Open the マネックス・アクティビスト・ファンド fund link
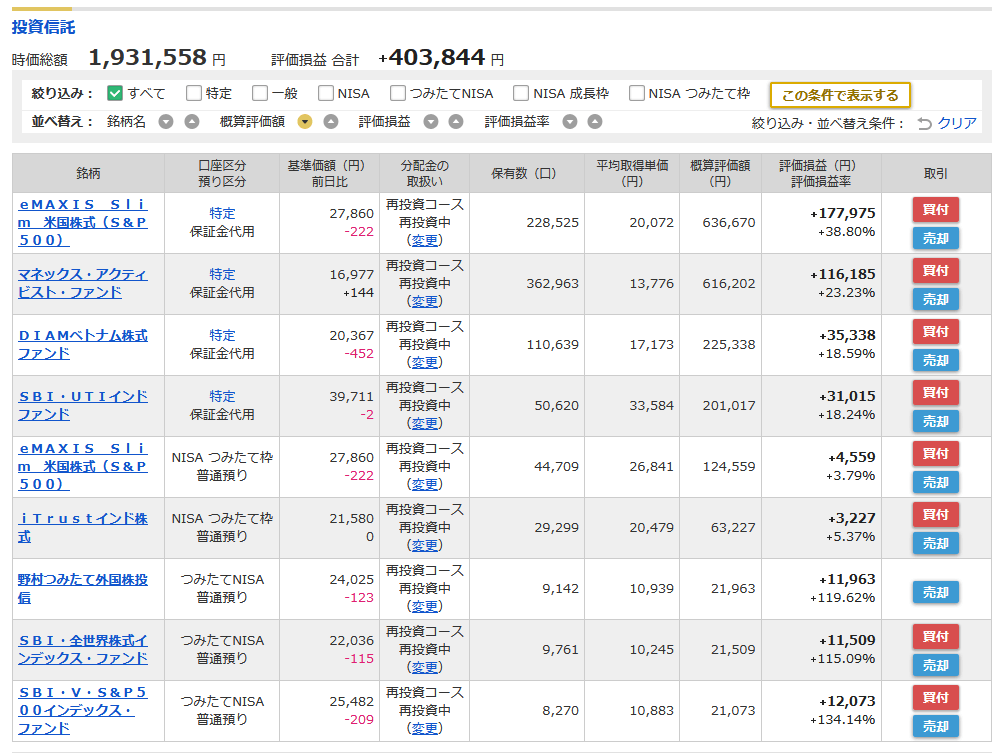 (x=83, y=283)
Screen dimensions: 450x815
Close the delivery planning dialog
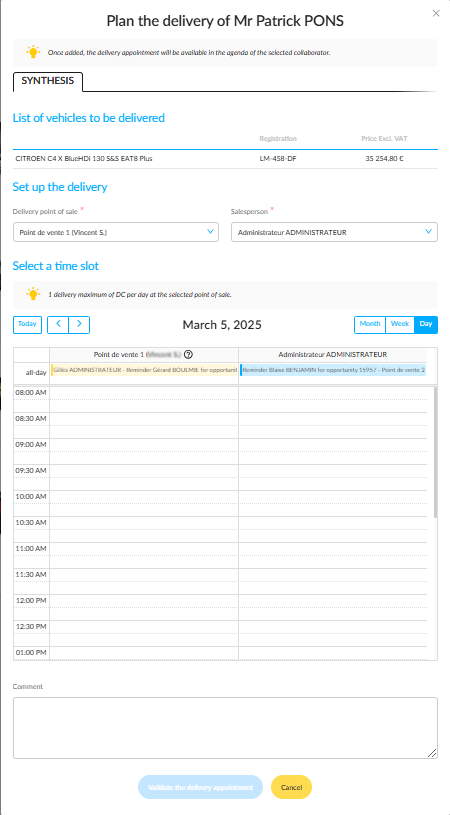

* * *

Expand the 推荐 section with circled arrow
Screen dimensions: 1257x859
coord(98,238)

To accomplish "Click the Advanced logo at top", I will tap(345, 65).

* * *

WHAT YOU ARE ASKED TO DO:
The copy should hold exactly the lines above from the one with "Open the マネックス・アクティビスト・ファンド fund link" through the one with "Close the delivery planning dialog", both ends counted, and no pictures at all.

FINISHED EXERCISE:
Open the マネックス・アクティビスト・ファンド fund link
 (x=83, y=283)
Screen dimensions: 450x815
Close the delivery planning dialog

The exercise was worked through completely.